Sam subió los escalones pisándolos con cuidado para no hacer ruido, al llegar al cuarto de sus tíos, escuchó gritos en el patio, era el padre que gritaba a los peones salir a atacar al animal. Cuando Samanta y sus tíos llegaron afuera, encontraron a los trabajadores dando muerte con palas y machetes a un can obscuro, éste exhalaba su último aliento. –Es un Nahual- decía uno de los peones -Uno de esos brujos que se convierten en animales-. Descubrieron que en realidad era una perra, la metieron en una bolsa negra para la basura, y la enterraron cerca de un pozo. Nadie quería hablar más del tema, nadie se atrevía a preguntar de nuevo acerca de los Nahuales.

Habían pasado ya tres semanas del suceso, Samanta sacaba agua del pozo, cuando escuchó sollozos infantiles, se percató de que tres niños lloraban en la loma que se había formado cuando enterraron a la perra negra. Sam corrió hacia donde sus tíos, diciéndoles lo que había visto. Alexander llegó con dos de sus trabajadores al lugar.

-¿Qué hacen aquí niños?
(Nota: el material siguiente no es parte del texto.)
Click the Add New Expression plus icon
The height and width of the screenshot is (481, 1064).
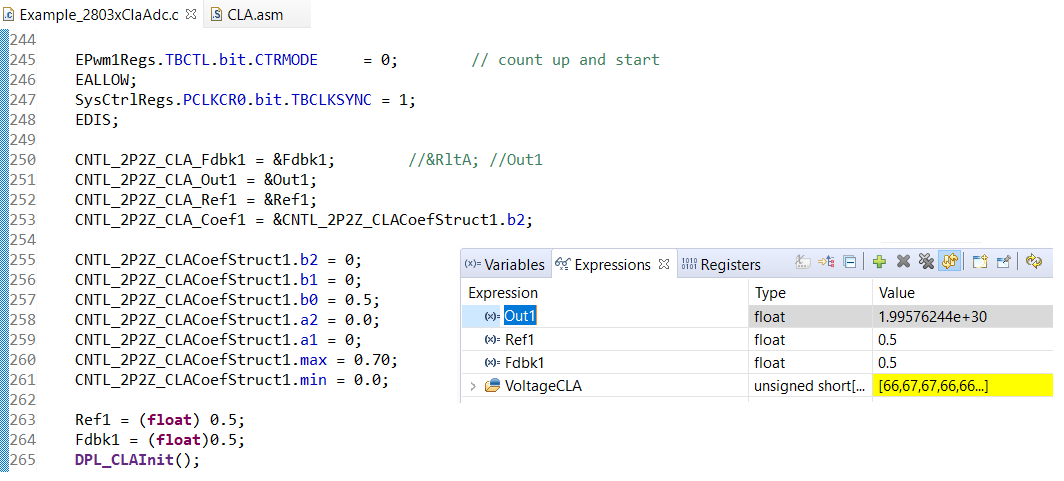[x=879, y=262]

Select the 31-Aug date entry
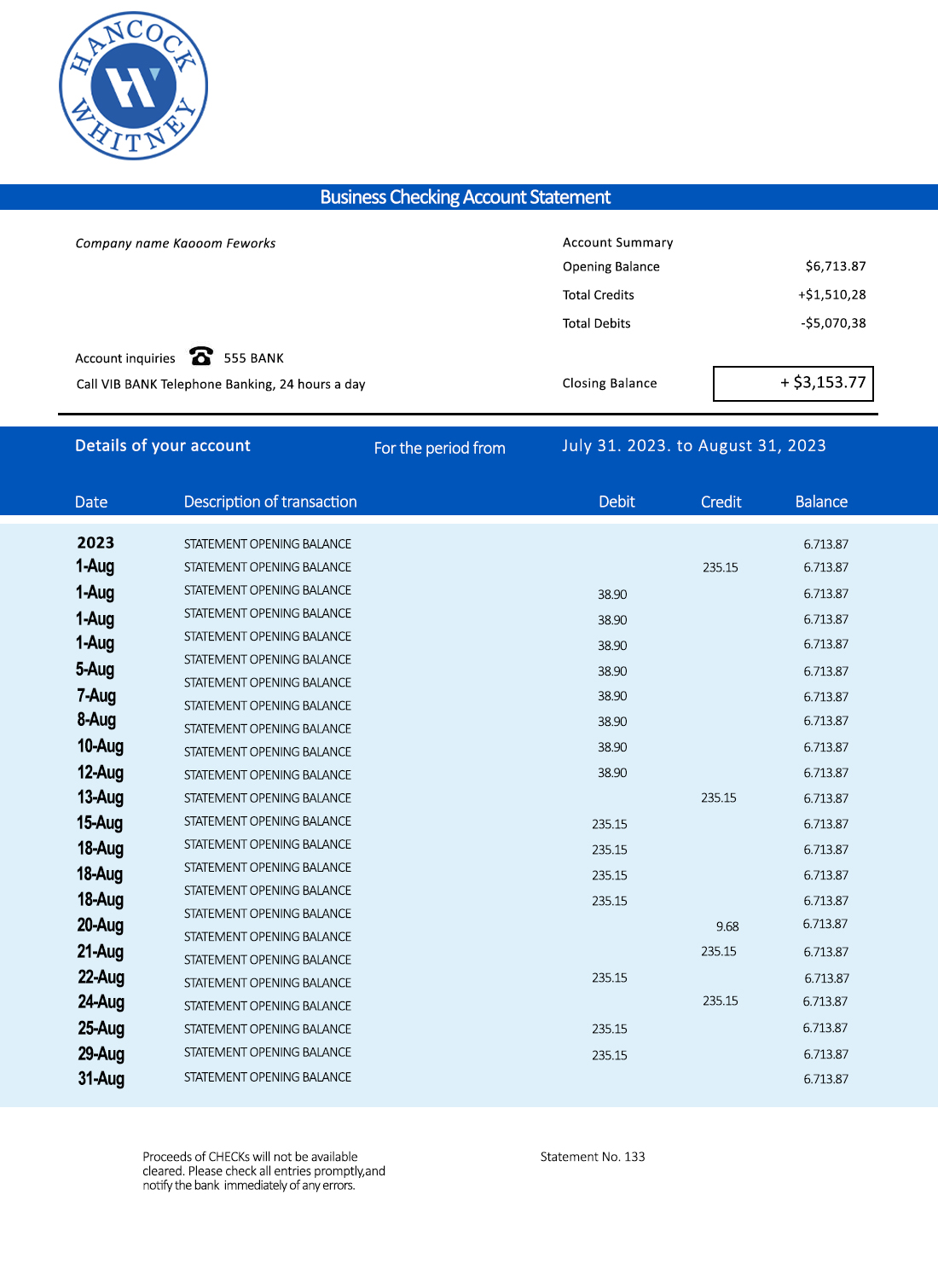point(101,1078)
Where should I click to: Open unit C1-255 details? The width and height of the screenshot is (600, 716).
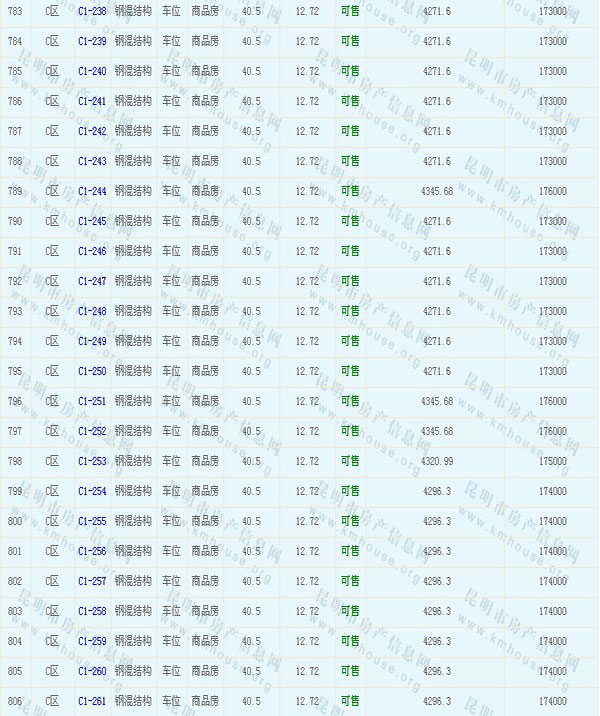(x=91, y=521)
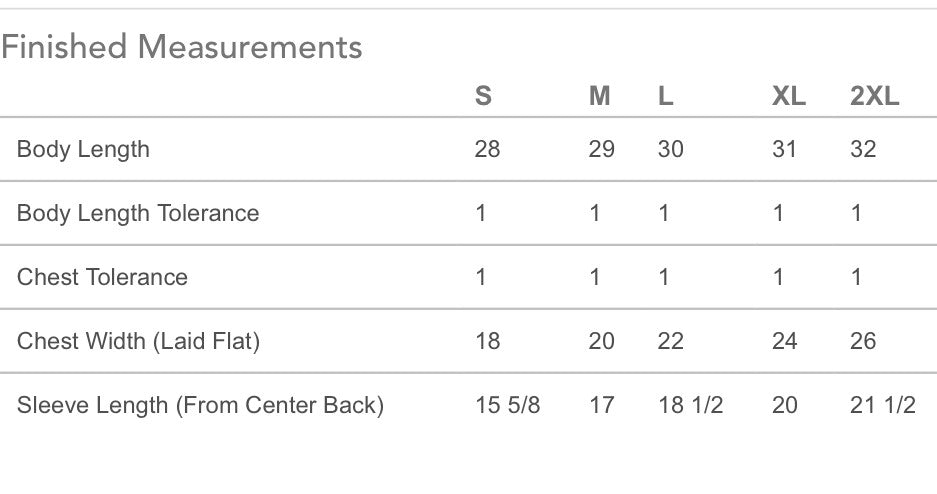Click the Body Length Tolerance row label
937x494 pixels.
138,213
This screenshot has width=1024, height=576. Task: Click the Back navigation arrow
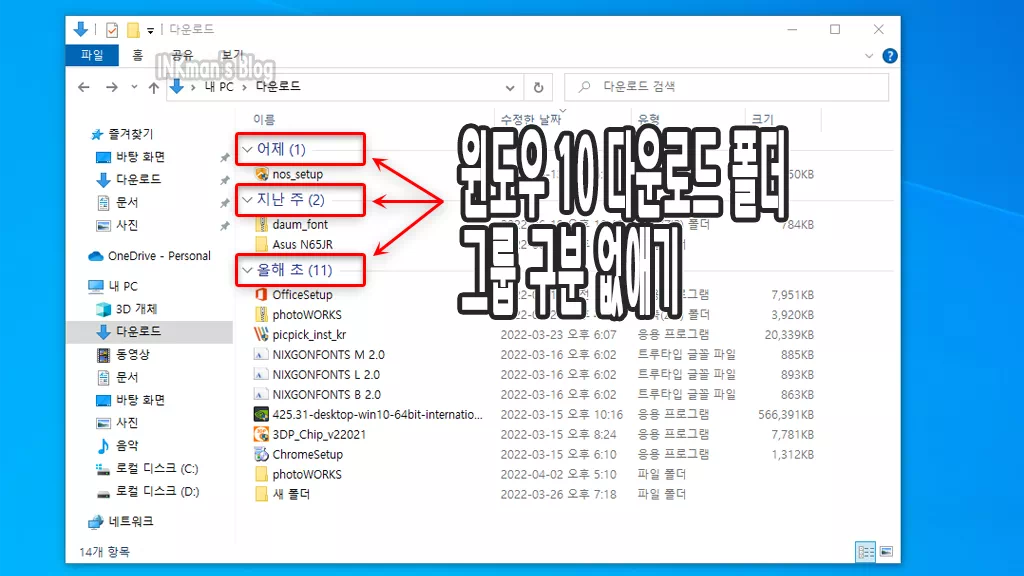pos(84,87)
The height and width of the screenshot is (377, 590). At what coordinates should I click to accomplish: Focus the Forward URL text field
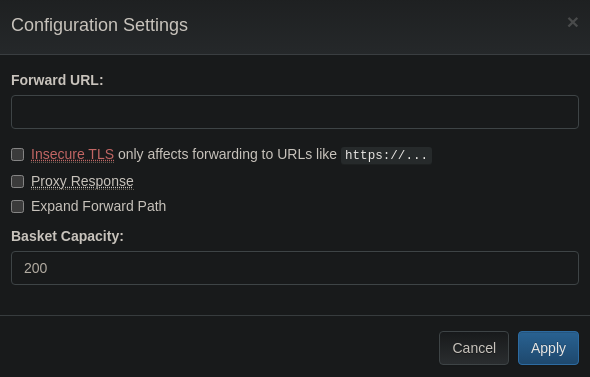point(295,112)
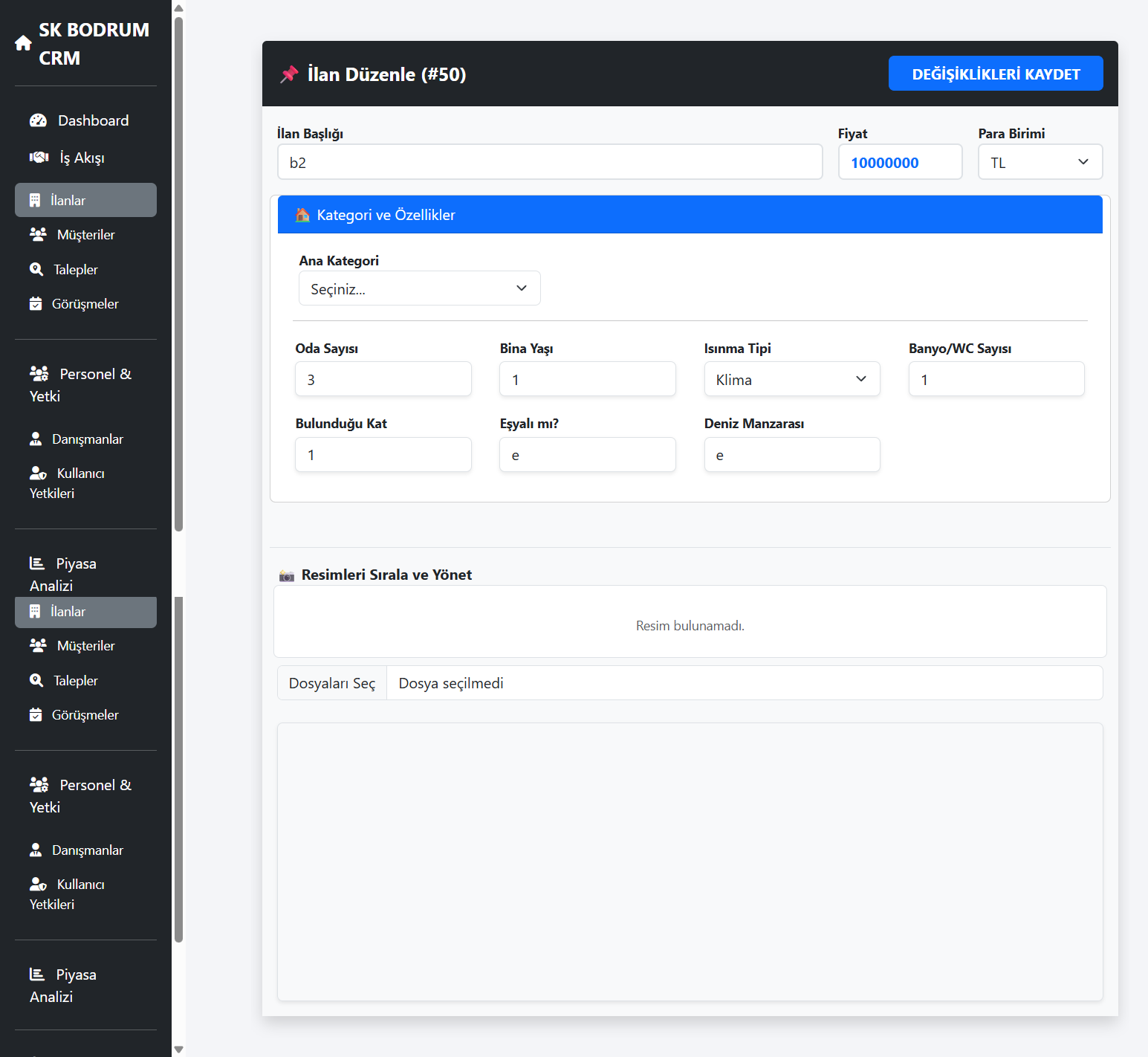Open the Isınma Tipi dropdown
Screen dimensions: 1148x1057
click(791, 380)
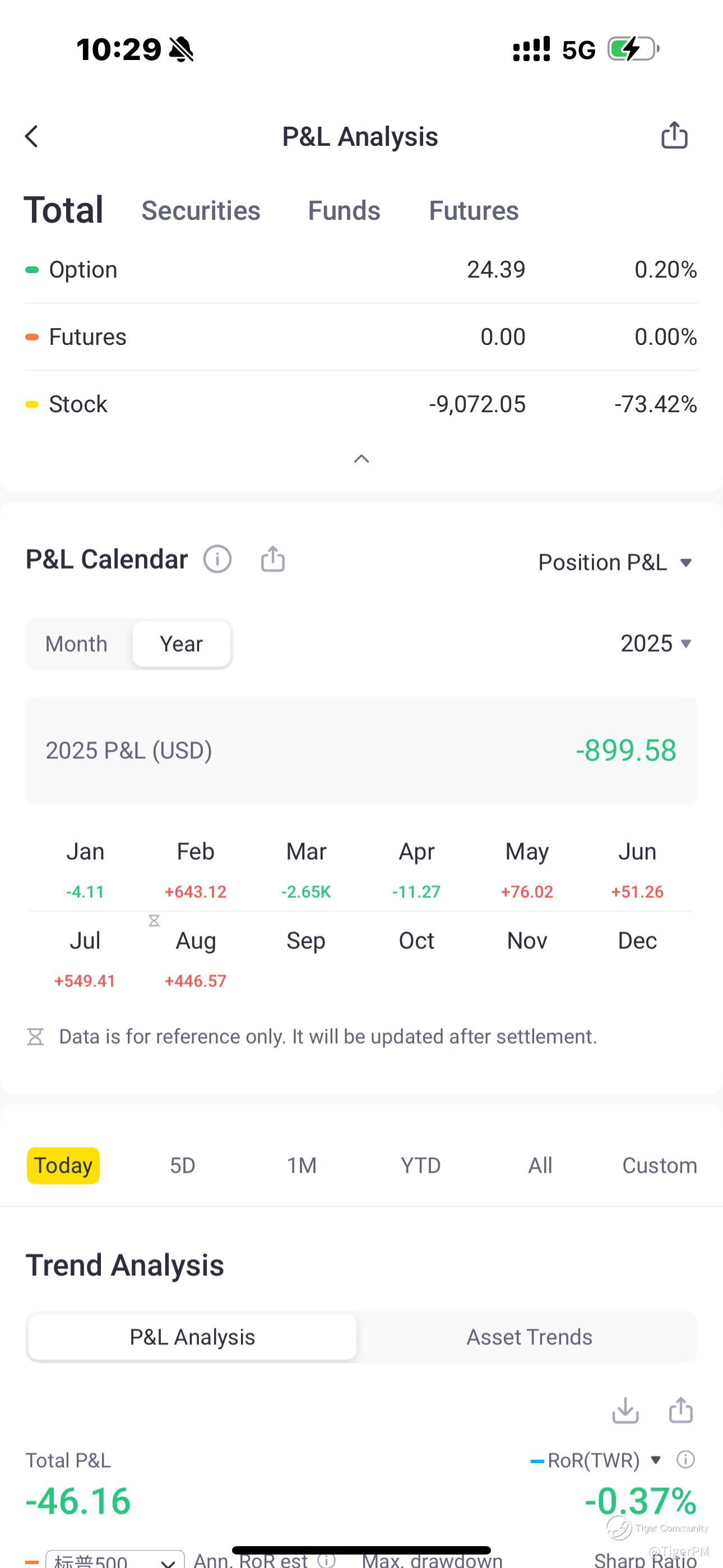Tap Feb monthly P&L cell
Screen dimensions: 723x1568
(x=196, y=870)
Es propiedad privada, no pueden estar aquí.

-Nuestra madre está aquí.

-¿En dónde? ¿De qué hablan críos?

-Aquí enterrada, bajo la tierra.

Alexander miró incrédulo a sus peones, les ordenó desenterrar a la perra que hace tres semanas mataron. Cavaron hasta dar con la bolsa negra, el patrón dio la orden de abrirla; los trabajadores titubearon un momento, mientras con una mano cubrían sus bocas con pañuelos, con la otra rasgaron el plástico de la bolsa, de esta rasgadura se asomaron los restos de una mujer en estado de descomposición, gusanos devoraban su piel marchita, tenía los ojos hundidos y secos. Su boca estaba abierta, aparentando dar un último grito de horror, el rostro de la muerte.